Angana P. Chatterji is the founding Co-chair, Political Conflict, Gender and People’s Rights Project and Visiting Research Anthropologist at the Center for Race and Gender at University of California, Berkeley (and Founding Co-chair of the precursor, Armed Conflict Resolution and People’s Rights Project at the Center for Social Sector Leadership, Haas School of Business, 2012-2015). A cultural anthropologist, she focuses her scholarly work on issues of political conflict, gendered violence, majoritarian nationalism, religion in the public sphere, and reparatory justice and cultural survival.

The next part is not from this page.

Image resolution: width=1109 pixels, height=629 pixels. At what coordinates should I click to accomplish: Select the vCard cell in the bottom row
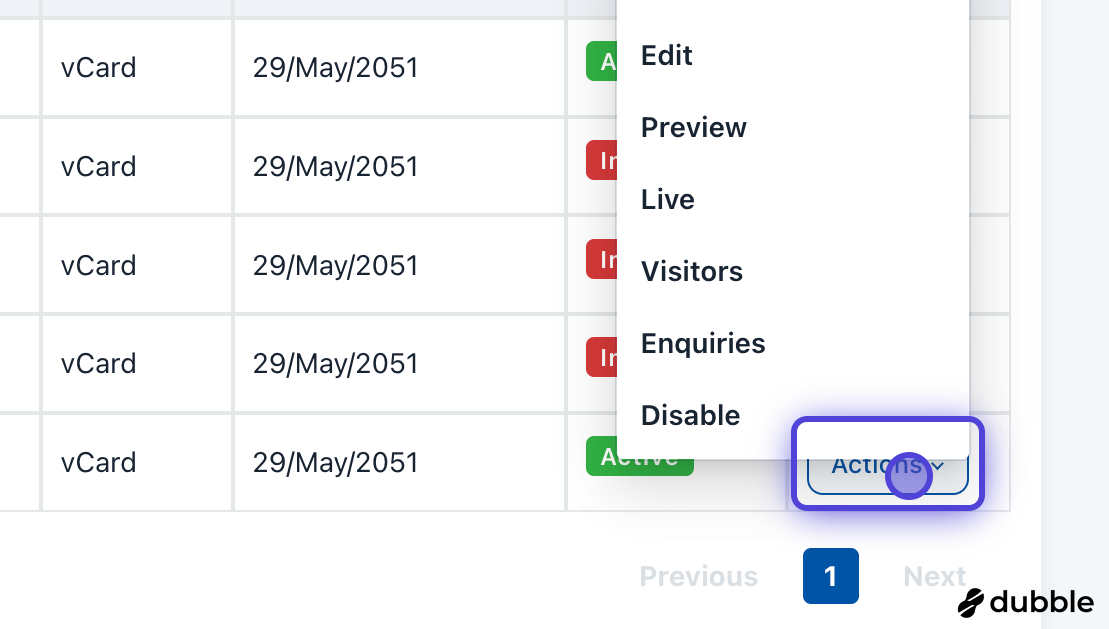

Her scholarship bears witness to contemporary issues in political conflict and (post)colonial, decolonial conditions of grief, dispossession and agency. In Kashmir, Chatterji co-founded the People’s Tribunal on Human Rights and Justice (2008). In Odisha, Chatterji founded the People’s Tribunal on Religious Freedom (2005). She co-led a commission on displacement and mega dams in the Narmada Valley (2004). Previously, Chatterji was Professor, Department of Social and Cultural Anthropology at the California Institute of Integral Studies, where she co-created a graduate curriculum in postcolonial anthropology and taught from 1997-2011. In 2017, she was appointed a Research Fellow at the WSD Handa Center for Human Rights and International Justice, Stanford University. In 2015-2016, Chatterji was a Visiting Scholar at the Institute for the Study of Human Rights, Columbia University. Chatterji’s publications include: Violent Gods: Hindu Nationalism in India’s Present; Narratives from Orissa; lead editor: Conflicted Democracies and Gendered Violence: The Right to Heal; co-edited volume: Contesting Nation: Gendered Violence in South Asia; co-contributed anthology: Kashmir; and reports, lead author: BURIED EVIDENCE: Unknown, Unmarked, and Mass Graves in Kashmir (2009), Communalism in Orissa (2006), and Without Land or Livelihood (2004).

Mariane C. Ferme is Professor of Anthropology and African Studies at UC-Berkeley and Curator of African Ethnology at the Hearst Museum of Anthropology. She also has held teaching positions at the University of Cambridge (UK), the École des Hautes Etudes en Sciences Sociales (Paris), as well as honorary fellowships and visiting positions at Harvard University, University College, London, the Université Libre de Bruxelles, the Université Catholique de Louvain-la-Neuve (Belgium), and the Fondation de la Maison des Sciences de l’Homme (Paris). Her research focuses on three main areas: 1) materiality and everyday life in rural Sierra Leone (publications include the 2001 book, The Underneath of Things: Violence, History and the Everyday in Sierra Leone, and a co-authored 2014 article in the Journal of Material Culture); 2) violence and the political imagination (Out of War: Violence, Trauma, and the Political Imagination in Sierra Leone, her 2018 book, focuses on the ways in which the 1991-2002 civil war in Sierra Leone opened spaces for reimagining figures and sites of the political, and articles on the topic have appeared in Cahiers d’Études Africaines, Politique Africaine, Anthropological Quarterly, and in several edited volumes; and 3) critical approaches to humanitarian institutions and practices, particularly in Sierra Leone, ranging from the prosecution of war crimes at the Special Court for Sierra Leone, to responses to the Ebola epidemic (publications have appeared in journals and online open source publications from 2013 to the present, eg, Humanity, Cultural Anthropology “Hotspots,” and PLOS-Neglected Tropical Diseases). Her research has been supported by the National Science Foundation, the Mellon Foundation, Fulbright-Hays, and the Rockefeller Foundation’s Bellagio center.